Рим. 1-го июня. Письмо это, любезные мои, оканчиваю не только в другом городе, но и на другой квартире; все — другое, новое, а позитура все такая же неловкая для писанья. Сильвестр Федосеевич (Щедрин) хотел в конце мая ехать в Неаполь, и я должен бы был остаться один на той квартире, и один платить 6 скудов. Первое скучно, другое — дорого, а между тем Подчашинский тоже оставил Глинку одного, так я и решился занять его место и с 1-го июня переехать к Глинке. И потому, отправившись третьего дня из Тиволи, велел себя прямо везти к Глинке, в Via della Purificazione, № 51. Здесь, правда, я плачу уже не 3, а 4½ скудо; но за то, в теперешнем положении, имею ту выгоду, что, пока походка моя не образовалась и я не могу выходить со двора, хозяйка стряпает мне обед (на прежней квартире я не мог иметь сего, ибо там хозяйка живет в другом доме), и Глинка всегда будет подле меня; если мне нужно что-нибудь, он может помочь.

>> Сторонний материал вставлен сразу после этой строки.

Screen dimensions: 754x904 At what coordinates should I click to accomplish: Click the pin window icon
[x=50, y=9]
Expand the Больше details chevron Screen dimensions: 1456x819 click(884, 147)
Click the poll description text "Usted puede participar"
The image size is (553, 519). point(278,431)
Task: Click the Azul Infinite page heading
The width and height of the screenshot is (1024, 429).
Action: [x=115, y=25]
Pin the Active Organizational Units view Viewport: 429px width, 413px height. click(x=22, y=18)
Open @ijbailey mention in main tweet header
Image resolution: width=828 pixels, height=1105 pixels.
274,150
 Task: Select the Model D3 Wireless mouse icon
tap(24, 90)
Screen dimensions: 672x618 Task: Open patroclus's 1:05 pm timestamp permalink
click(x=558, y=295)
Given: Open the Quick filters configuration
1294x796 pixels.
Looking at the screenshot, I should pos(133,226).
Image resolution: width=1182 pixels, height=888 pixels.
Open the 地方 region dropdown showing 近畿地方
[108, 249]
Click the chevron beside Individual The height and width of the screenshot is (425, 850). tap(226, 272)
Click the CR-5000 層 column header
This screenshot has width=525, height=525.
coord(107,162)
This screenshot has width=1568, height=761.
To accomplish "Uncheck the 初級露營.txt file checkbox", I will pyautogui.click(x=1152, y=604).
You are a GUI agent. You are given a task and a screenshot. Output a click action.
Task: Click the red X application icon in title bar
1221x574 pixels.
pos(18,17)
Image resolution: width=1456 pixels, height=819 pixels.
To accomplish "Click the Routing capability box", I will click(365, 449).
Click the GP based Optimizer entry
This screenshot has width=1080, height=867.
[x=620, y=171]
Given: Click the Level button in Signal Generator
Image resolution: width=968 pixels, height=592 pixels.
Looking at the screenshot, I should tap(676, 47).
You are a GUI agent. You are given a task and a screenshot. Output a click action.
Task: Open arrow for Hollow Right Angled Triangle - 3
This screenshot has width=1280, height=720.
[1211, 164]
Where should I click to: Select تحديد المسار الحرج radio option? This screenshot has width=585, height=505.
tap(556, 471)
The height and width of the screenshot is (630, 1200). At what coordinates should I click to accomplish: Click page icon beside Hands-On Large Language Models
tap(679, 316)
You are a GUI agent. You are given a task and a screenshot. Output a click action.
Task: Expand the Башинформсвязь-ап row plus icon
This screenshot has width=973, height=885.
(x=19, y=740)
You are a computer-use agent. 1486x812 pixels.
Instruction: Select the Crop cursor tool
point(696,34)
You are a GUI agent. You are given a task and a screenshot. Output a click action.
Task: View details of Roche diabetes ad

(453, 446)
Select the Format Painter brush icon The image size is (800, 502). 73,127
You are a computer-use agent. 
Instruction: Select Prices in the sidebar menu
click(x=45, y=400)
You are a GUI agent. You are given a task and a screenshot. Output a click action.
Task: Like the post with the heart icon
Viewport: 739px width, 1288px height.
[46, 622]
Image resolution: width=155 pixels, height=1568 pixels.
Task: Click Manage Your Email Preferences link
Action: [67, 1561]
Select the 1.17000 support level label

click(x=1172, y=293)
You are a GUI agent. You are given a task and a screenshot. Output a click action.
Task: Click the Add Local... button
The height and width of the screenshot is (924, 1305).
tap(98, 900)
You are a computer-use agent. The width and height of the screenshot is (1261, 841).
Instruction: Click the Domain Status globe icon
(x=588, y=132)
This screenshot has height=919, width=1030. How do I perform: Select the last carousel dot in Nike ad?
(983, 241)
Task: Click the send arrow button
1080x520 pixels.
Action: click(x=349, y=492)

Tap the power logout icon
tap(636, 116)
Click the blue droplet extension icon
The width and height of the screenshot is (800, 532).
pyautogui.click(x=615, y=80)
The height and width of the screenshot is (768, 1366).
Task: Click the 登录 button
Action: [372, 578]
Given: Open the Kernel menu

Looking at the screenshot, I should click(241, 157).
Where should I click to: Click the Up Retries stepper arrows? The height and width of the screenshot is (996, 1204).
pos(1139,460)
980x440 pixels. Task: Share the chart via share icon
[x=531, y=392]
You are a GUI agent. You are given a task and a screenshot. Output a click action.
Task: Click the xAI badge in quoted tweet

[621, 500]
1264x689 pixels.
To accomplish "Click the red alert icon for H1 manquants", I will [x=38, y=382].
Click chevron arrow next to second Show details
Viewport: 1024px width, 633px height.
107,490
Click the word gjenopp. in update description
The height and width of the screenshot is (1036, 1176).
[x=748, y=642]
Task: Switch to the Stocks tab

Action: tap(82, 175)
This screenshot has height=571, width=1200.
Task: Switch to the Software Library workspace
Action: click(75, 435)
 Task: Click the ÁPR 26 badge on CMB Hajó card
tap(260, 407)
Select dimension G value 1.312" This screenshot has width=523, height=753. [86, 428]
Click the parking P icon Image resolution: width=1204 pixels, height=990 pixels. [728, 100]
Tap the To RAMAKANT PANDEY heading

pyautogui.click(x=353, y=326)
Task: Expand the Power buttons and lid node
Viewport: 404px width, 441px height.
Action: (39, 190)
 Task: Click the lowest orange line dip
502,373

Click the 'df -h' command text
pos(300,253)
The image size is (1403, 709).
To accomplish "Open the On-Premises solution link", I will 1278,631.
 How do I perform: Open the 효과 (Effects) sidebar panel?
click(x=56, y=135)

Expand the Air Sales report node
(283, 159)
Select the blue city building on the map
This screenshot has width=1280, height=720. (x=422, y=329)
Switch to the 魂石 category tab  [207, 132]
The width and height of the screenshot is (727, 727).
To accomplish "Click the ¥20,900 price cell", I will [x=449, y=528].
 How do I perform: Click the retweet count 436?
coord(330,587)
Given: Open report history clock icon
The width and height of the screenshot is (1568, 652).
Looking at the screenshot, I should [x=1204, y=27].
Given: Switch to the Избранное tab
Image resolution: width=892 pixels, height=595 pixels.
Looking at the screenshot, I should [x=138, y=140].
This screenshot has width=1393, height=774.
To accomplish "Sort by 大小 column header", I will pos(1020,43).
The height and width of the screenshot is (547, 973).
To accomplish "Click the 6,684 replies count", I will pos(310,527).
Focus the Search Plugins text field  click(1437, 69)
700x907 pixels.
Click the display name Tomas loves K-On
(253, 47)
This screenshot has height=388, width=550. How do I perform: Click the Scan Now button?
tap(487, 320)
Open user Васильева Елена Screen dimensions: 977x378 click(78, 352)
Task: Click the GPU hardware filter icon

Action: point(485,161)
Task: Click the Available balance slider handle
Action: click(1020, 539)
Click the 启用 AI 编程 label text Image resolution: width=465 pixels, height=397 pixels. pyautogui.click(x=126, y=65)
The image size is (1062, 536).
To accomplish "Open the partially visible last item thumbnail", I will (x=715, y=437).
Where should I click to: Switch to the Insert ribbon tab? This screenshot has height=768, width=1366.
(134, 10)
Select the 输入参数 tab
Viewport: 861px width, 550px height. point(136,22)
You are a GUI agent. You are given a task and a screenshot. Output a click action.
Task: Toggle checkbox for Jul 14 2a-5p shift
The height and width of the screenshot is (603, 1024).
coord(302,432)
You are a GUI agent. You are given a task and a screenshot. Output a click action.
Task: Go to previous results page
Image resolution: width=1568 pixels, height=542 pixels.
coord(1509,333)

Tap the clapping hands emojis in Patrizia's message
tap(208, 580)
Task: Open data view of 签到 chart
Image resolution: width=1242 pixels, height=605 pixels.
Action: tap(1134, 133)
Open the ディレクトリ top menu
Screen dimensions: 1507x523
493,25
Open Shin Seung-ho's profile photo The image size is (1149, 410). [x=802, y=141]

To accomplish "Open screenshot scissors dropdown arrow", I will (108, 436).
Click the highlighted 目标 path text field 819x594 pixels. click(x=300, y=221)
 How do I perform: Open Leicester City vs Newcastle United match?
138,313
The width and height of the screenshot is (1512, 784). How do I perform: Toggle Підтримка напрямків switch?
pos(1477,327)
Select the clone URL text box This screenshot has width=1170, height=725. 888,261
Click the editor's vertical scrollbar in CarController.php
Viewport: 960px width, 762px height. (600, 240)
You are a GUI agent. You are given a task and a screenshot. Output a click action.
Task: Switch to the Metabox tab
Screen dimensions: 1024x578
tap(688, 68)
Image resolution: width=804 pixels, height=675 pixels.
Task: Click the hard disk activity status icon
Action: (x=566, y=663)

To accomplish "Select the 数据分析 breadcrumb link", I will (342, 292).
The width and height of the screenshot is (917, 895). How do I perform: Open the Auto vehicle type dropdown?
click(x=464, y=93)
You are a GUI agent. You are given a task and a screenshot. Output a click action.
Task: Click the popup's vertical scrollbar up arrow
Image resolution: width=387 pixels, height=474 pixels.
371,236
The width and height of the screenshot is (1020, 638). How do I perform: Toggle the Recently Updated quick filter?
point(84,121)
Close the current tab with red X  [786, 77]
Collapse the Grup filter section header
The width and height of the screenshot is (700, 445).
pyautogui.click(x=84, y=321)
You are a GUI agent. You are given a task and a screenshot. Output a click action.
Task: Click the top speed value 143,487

В Тиволи, считая и лекаря и проч., я издержал с лишком 150 рублей, и теперь опять не знаю, как будет за работу приниматься, ибо еще надобно тратить на леченье.

Июня 2-го дня. Варвар, римский хирург, запретил мне ходить, запретил упираться на ногу, запретил шевелить ее.

8-го июня. Среда, почтовый день; думаю, что сегодня вечером отправлю к вам сие письмо. Признаться, я не хотел посылать его, пока совсем не выздоровлю и пока не окончу другого, начатого мною письма; может быть, я написал бы и другое, и третье, и четвертое к тому времени и, таким, образом вы получили бы вдруг письмо в нескольких томах; но, как я теперь услышал, что вчера отправился от посланника курьер, который, между прочими письмами, повез одно письмо к А. А. Михайлову от Эльсона, а Э. пишет в нем, что я болен, то я думаю, что для успокоения вашего, я должен сегодня послать к вам это письмо, чтобы вы знали, что не злая римская лихорадка или какая-нибудь подобная болезнь меня сразила, а просто кобыла. Я весь здоров, только не могу ходить, лежу и, следовательно, позитура моя еще неловче для писанья, нежели при тивольском хирурге. Но, кажется, теперь это не долго продолжится уже, и я не премину вас уведомить, когда запрыгаю.

Примечание

1) Ив. Ив. Гальберг знал итальянский язык.